Il faut d’abord noter, comme je l’ai dit plus haut, que notre société n’a pas la culture de la consultation chez le psychologue. À cela s’ajoute, ensuite, le fait que les psychologues ne sont pas assez nombreux au Sénégal, surtout en ce qui concerne certaines spécialités. À côté de ces considérations, il y a l’aspect financier de la consultation et du suivi psychologique dont le coût n’est pas toujours à la bourse de tout le monde. La consultation chez le psychologue est aussi associée, dans notre imaginaire collectif, à la folie, à l’internement à Fann, à l’hôpital psychiatrique de Thiaroye ou à Dalal Xel et, par conséquent, parfois mal vue dans notre société.

Mais c’est un créneau qui doit être davantage exploré au profit d’une population confrontée aux dures réalités de la vie, aux problèmes de santé mentale et de bien-être mental et affectif. Et pourtant, l’un des enseignements majeurs qu’on devrait tirer de la crise de la Covid-19, c’est la nécessité pour nos pays de renforcer ou repenser leurs systèmes de santé en y intégrant la dimension psychologique ou psychosociologique et en valorisant davantage les “métiers de la relation d’aide”.

Quid du rôle de l’université et de la famille ? Quel rôle devrait être les leurs pour éviter ce genre de drame ?

La famille avant, la famille maintenant et la famille après ! Le premier pilier de l’être humain, c’est la cellule familiale. Dans le cadre familial, on doit renforcer la confiance en soi de nos enfants en adoptant une parentalité bienveillante, en les respectant et en les écoutant exprimer leurs émotions positives comme négatives, poser leurs questions et faire leur questionnement. La famille doit être le premier réconfort de la personne.
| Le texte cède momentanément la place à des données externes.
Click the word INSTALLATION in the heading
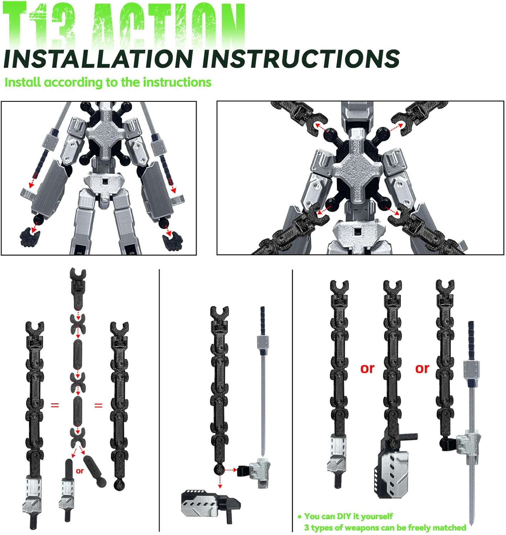tap(98, 59)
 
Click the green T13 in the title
tap(39, 25)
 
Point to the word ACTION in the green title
tap(168, 25)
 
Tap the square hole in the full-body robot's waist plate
tap(105, 182)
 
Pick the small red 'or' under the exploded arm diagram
tap(80, 471)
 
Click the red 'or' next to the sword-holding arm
tap(422, 368)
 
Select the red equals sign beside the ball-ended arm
tap(98, 406)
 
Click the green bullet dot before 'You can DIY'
tap(300, 516)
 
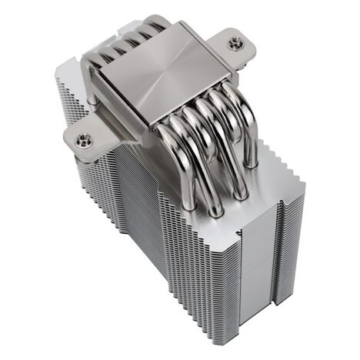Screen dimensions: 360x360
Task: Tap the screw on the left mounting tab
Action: click(x=84, y=139)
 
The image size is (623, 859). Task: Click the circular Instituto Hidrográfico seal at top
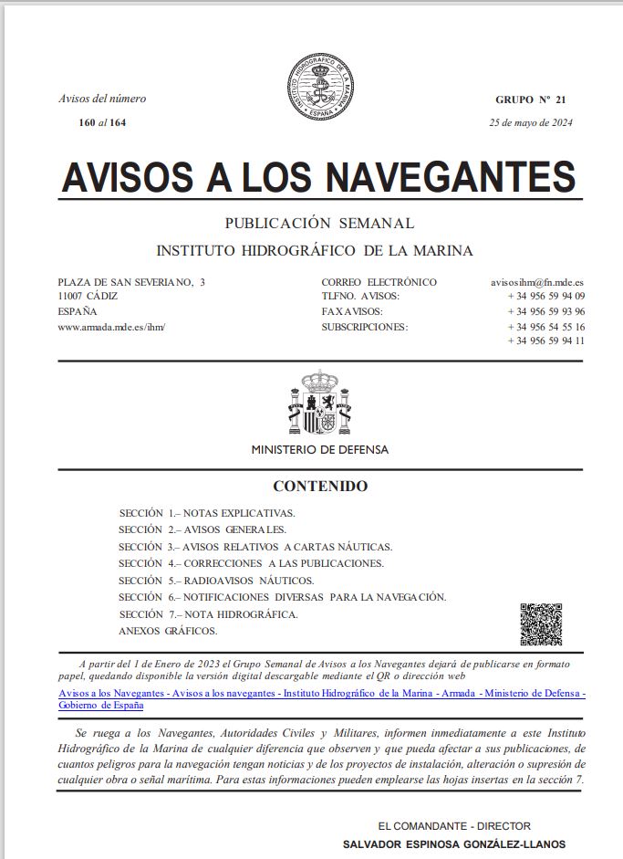point(319,89)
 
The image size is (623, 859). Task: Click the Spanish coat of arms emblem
point(319,403)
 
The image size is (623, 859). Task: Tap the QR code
point(541,624)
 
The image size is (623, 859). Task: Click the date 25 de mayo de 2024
point(531,123)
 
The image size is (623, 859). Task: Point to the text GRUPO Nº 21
point(531,99)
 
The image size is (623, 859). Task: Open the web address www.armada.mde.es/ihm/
point(111,326)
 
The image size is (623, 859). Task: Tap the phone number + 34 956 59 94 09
point(546,297)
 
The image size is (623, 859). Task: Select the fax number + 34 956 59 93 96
point(546,311)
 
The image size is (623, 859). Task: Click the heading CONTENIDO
point(320,486)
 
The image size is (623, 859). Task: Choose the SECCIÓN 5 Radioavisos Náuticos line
point(216,581)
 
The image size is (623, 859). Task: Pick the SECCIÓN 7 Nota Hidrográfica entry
point(208,614)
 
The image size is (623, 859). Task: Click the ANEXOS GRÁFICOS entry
point(168,631)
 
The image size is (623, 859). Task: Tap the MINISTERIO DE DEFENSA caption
point(319,450)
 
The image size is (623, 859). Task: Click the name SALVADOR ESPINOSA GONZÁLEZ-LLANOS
point(453,844)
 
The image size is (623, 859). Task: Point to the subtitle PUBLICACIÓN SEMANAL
point(319,223)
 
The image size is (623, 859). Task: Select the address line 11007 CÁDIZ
point(88,297)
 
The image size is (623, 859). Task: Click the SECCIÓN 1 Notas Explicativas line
point(207,513)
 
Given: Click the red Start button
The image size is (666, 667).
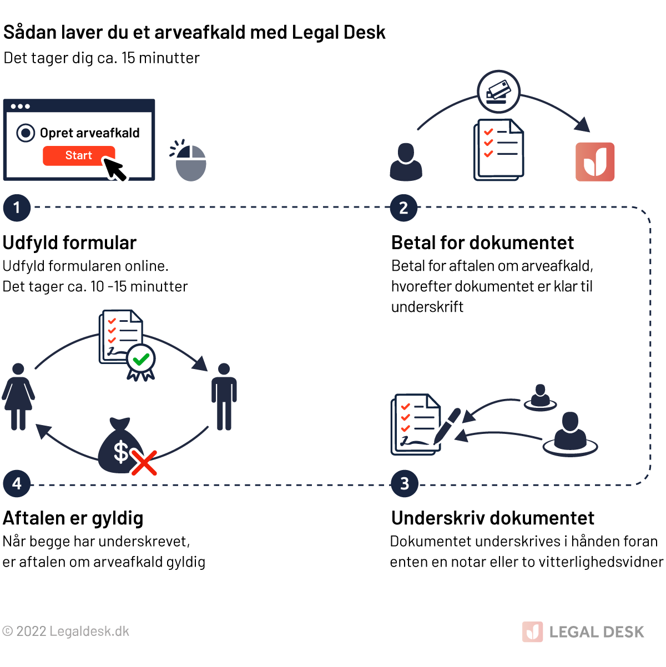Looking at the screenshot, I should [78, 155].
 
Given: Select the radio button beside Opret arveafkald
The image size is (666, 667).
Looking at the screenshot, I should [26, 133].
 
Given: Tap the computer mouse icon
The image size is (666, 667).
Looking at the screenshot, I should [191, 163].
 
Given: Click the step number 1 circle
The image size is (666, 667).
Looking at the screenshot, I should [17, 208].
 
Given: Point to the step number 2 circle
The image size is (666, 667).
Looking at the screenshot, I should [403, 208].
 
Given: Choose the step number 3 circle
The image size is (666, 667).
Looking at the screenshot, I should [404, 483].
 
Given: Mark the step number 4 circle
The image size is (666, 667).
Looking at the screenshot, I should [17, 483].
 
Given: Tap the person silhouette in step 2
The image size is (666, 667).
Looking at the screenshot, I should [406, 162].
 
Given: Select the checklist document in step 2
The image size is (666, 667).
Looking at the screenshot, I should [498, 150].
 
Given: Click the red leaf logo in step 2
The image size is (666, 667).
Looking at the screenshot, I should [595, 161].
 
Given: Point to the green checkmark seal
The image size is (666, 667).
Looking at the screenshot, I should [141, 360].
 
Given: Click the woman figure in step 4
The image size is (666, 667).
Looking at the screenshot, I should [18, 396].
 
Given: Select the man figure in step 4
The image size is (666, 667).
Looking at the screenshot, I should [224, 396].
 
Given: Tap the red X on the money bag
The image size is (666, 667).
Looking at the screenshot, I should [144, 463].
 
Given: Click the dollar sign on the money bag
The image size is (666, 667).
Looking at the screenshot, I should [121, 451].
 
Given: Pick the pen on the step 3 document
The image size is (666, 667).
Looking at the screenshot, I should [448, 425].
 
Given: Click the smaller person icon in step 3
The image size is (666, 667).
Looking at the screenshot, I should [539, 397].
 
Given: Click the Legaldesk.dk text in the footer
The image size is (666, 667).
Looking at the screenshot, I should [89, 631].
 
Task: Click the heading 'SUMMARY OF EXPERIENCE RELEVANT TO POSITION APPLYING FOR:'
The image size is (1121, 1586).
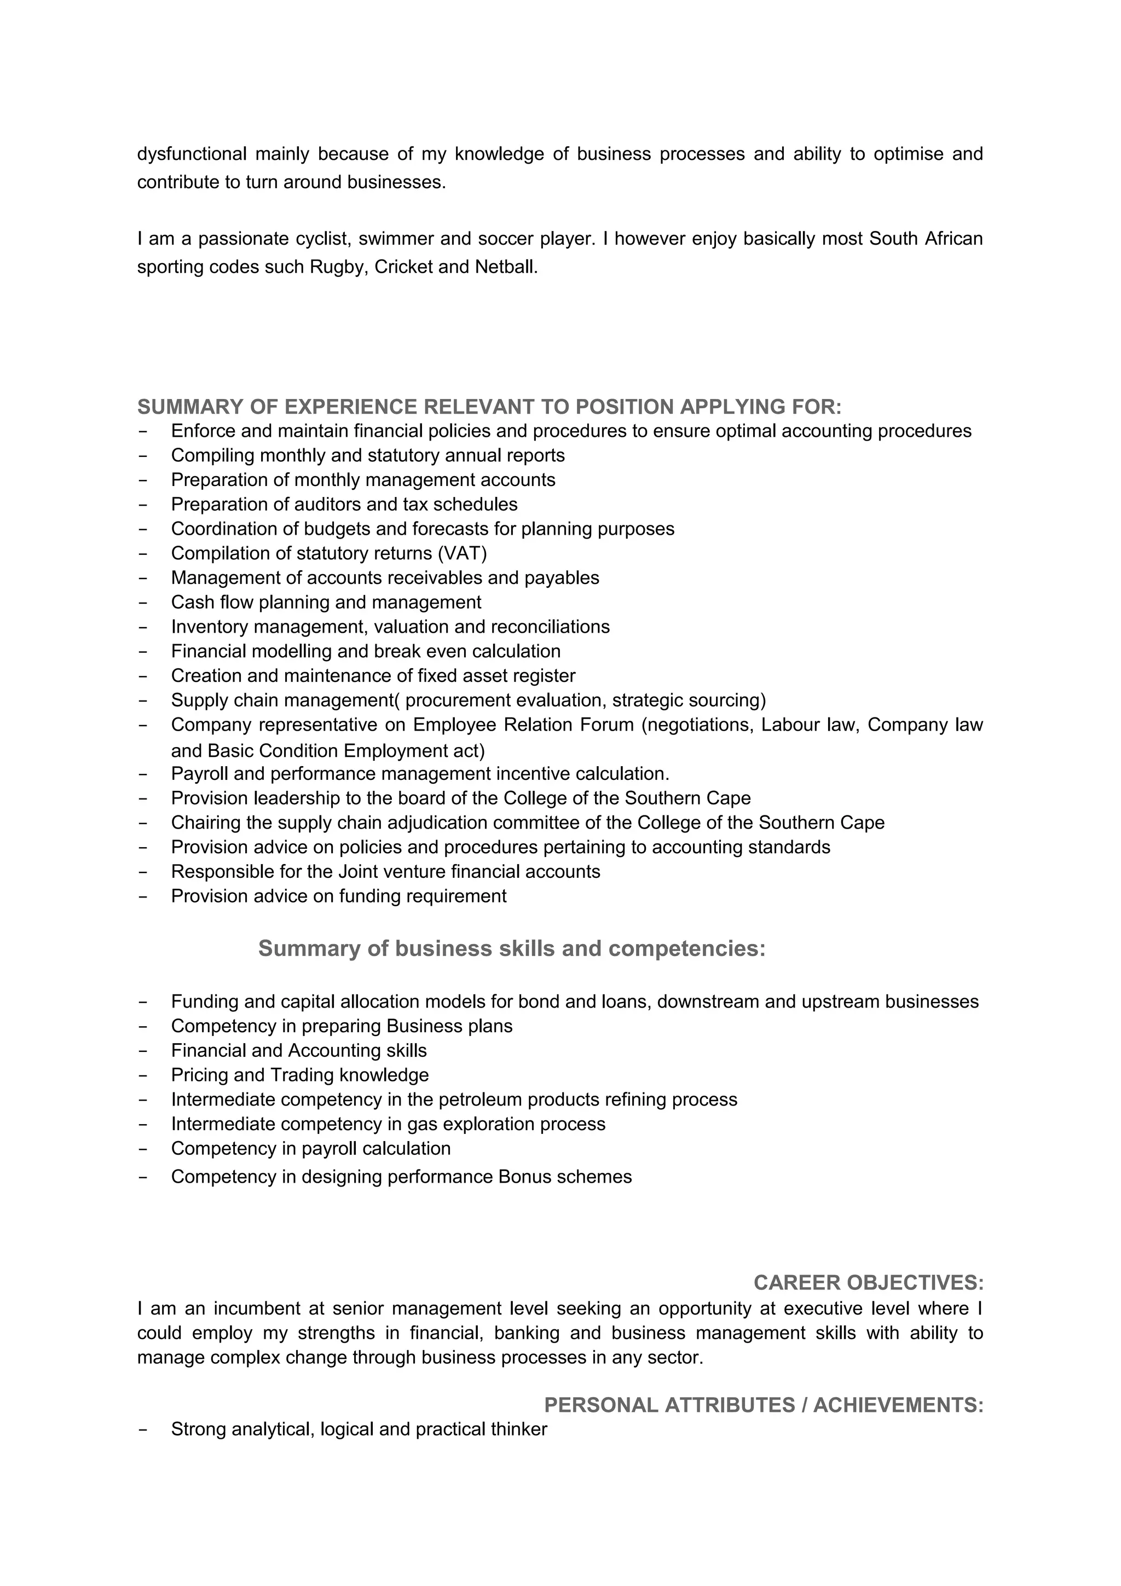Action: tap(489, 407)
Elle doit être soucieuse de chacun de ses membres et pour cela, il faudrait qu’elle accorde plus de temps, mais aussi d’attention à ces derniers. La communication au sein de la cellule familiale est fondamentale. C’est un élément essentiel de socialisation et d’intériorisation des valeurs. Elle permet d’exprimer ses émotions et d’extérioriser ses sentiments et/ou ressentiments.

Quant à l’université sénégalaise, elle n’est que le réceptacle des réalités de la société sénégalaise. Elle doit plus tenir compte de la dimension psychosociale dans les enseignements-apprentissages. La réussite dans les études n’a pas pour préalable que l’aspect pédagogique. Elle tient compte, en particulier, de l’aspect psychosocial, c’est-à-dire des dispositions mentales et des réalités sociales dans lesquelles baignent les apprenants et leurs enseignants.

C’est pourquoi il est nécessaire de réfléchir sur la création de services dédiés à la prise en charge psychosociale des étudiants dans chaque université publique avec un personnel qualifié, c’est-à-dire un psychologue, un assistant social, bref un spécialiste de la relation d’aide et de l’accompagnement au bien-être. Ces services vont jouer le rôle d’alerte et de veille, pour anticiper et éviter ce genre d'événement dans l’espace scolaire et universitaire. Et c’est bien possible au Sénégal avec la volonté politique et l’appui des autorités étatiques.